Self-Regulatory Organizations; National Association of Securities 
Dealers, Inc.; Notice of Filing of Proposed Rule Change To Amend the 
By-Laws of NASD To Implement Governance and Related Changes To 
Accommodate the Consolidation of the Member Firm Regulatory Functions 
of NASD and NYSE Regulation, Inc.

March 20, 2007.
    Pursuant to Section 19(b)(1) of the Securities Exchange Act of 1934 
(``Act'' or ``Exchange Act'') \1\ and Rule 19b-4 thereunder,\2\ notice 
is hereby given that on March 19, 2007, the National Association of 
Securities Dealers, Inc. (``NASD'') filed with the Securities and 
Exchange Commission (``SEC'' or ``Commission'') the proposed rule 
change as described in Items I, II, and III below, which Items have 
been prepared by NASD. The Commission is publishing this notice to 
solicit comments on the proposed rule change from interested persons.
---------------------------------------------------------------------------

    \1\ 15 U.S.C. 78s(b)(1).
    \2\ 17 CFR 240.19b-4.
---------------------------------------------------------------------------

I. Self-Regulatory Organization's Statement of the Terms of Substance 
of the Proposed Rule Change

    NASD is proposing to amend the By-Laws of NASD (``NASD By-Laws'') 
to implement governance and related changes to accommodate the 
consolidation of the member firm regulatory functions of NASD and NYSE 
Regulation, Inc. (``NYSE Regulation''). The proposed rule change also 
would make limited conforming changes to the By-Laws of NASD 
Regulation, Inc. (``NASD Regulation By-Laws'').
    The text of the proposed rule change is available on the NASD's Web 
site (https://www.nasd.com), at the principal office of NASD, and at the 
Commission's Public Reference Room. The text of Exhibit 5 of the 
proposed rule change is also available on the Commission's Web site 
(https://www.sec.gov).

II. Self-Regulatory Organization's Statement of the Purpose of, and 
Statutory Basis for, the Proposed Rule Change

    In its filing with the Commission, NASD included statements 
concerning the purpose of and basis for the proposed rule change and 
discussed any comments it received on the proposed rule change. The 
text of these statements may be examined at the places specified in 
Item IV below. NASD has prepared summaries, set forth in Sections A, B, 
and C below, of the most significant aspects of such statements.

A. Self-Regulatory Organization's Statement of the Purpose of, and 
Statutory Basis for, the Proposed Rule Change

1. Purpose
Background and Reasons for the Transaction
    The securities industry--both domestically and internationally--is 
in the midst of dramatic change. As the industry changes, it has become 
clear that the self-regulatory organization (``SRO'') model must be 
adapted to ensure efficient and effective regulation. At the moment, 
both NASD and NYSE Regulation oversee the activities of U.S.-based 
broker-dealers doing business with the public, approximately 170 of 
which are regulated by both organizations.

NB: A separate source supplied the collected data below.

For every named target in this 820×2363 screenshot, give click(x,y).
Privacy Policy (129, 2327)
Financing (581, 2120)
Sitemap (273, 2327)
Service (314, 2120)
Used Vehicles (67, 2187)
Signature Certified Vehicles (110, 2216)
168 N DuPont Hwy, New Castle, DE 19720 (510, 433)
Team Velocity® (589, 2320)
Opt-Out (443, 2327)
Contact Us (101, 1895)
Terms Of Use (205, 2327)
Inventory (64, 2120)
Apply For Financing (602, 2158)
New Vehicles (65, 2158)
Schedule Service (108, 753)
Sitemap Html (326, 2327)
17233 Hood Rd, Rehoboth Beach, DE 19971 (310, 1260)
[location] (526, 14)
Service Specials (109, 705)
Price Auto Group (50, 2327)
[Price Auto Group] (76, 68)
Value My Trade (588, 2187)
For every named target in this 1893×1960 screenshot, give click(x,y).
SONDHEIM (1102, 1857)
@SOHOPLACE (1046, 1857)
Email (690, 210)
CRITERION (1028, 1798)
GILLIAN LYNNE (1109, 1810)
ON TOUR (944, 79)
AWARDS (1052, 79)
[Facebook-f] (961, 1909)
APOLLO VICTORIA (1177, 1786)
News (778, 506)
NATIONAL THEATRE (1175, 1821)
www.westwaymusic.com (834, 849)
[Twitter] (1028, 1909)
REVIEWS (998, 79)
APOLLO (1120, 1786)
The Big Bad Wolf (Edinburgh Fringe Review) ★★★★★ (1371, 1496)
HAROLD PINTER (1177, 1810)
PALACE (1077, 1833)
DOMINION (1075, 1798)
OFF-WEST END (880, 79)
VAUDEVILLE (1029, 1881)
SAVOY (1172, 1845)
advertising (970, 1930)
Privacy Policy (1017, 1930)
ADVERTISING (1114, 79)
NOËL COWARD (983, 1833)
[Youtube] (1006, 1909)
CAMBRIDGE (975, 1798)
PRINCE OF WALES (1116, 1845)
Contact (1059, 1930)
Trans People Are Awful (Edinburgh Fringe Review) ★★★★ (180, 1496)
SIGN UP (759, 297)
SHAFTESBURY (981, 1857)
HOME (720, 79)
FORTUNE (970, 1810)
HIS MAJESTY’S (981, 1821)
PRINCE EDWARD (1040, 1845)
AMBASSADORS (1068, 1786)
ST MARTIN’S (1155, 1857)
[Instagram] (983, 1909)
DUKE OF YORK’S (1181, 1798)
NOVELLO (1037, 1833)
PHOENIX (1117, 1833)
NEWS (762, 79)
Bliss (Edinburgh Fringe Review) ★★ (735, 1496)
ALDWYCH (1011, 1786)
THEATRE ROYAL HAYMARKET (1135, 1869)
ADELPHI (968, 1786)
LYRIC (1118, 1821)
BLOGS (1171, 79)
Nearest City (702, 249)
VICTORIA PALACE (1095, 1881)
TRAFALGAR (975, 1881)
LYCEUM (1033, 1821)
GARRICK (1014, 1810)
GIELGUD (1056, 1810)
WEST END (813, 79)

The result is a duplicative, 
sometimes conflicting system that makes inefficient use of resources 
and, as such, can be detrimental to the ultimate goal of investor 
protection.
    NASD has long supported the idea of one SRO having responsibility 
for all member firm regulation.\3\ At the same time, the SEC, Congress, 
securities firms, and independent observers have long encouraged 
greater efficiencies, clarity and cost savings in the regulation of 
America's financial markets. For these reasons, NASD and NYSE 
Regulation joined together proactively to design a system that would 
better meet the needs of today's investors and securities firms.
---------------------------------------------------------------------------

    \3\ See NASD's comment letter dated March 15, 2005 in response 
to the SEC's Concept Release Concerning Self-Regulation, Securities 
Exchange Act Release No. 50700 (November 18, 2004), 69 FR 71256 
(December 8, 2004) (File No. S7-40-04).
---------------------------------------------------------------------------

    With the support and encouragement of the SEC, NASD and NYSE Group, 
Inc. (``NYSE Group'') representatives began meeting in June 2006 to 
discuss options for changes to the self-regulatory system. A 
determination was made that the scope of the discussions should be 
limited to eliminating redundant member regulation and not to combine 
the market regulatory responsibilities of NASD and NYSE Regulation.
    On November 28, 2006, NASD and the NYSE Group announced the plan to 
consolidate their member regulation operations into a combined 
organization that will be the sole U.S. private-sector provider of 
member firm regulation for securities firms that do business with the 
public (the ``Transaction'').\4\ This consolidation will streamline the 
broker-dealer regulatory system, combine technologies, permit the 
establishment of a single set of rules and group examiners with 
complementary areas of expertise in a single organization--all of which 
will serve to enhance oversight of U.S. securities firms and help 
ensure investor protection. Moreover, the new organization will be 
committed to reducing regulatory costs and burdens for firms of all 
sizes through greater regulatory efficiency.
---------------------------------------------------------------------------

    \4\ At the closing of the Transaction, NASD will adopt a new 
corporate name. The proposed rule change refers to the newly named 
entity as the ``New SRO.''
---------------------------------------------------------------------------

    The goals of the consolidation plan are to:
     Establish a new organization that will be the single SRO 
for all securities firms doing business with the public in the U.S.;
     Build and sustain the confidence critical to the operation 
of vibrant capital markets;
     Increase efficient, effective, and consistent regulation 
of securities firms;
     Provide cost savings to securities firms of all sizes; and
     Strengthen investor protection and market integrity.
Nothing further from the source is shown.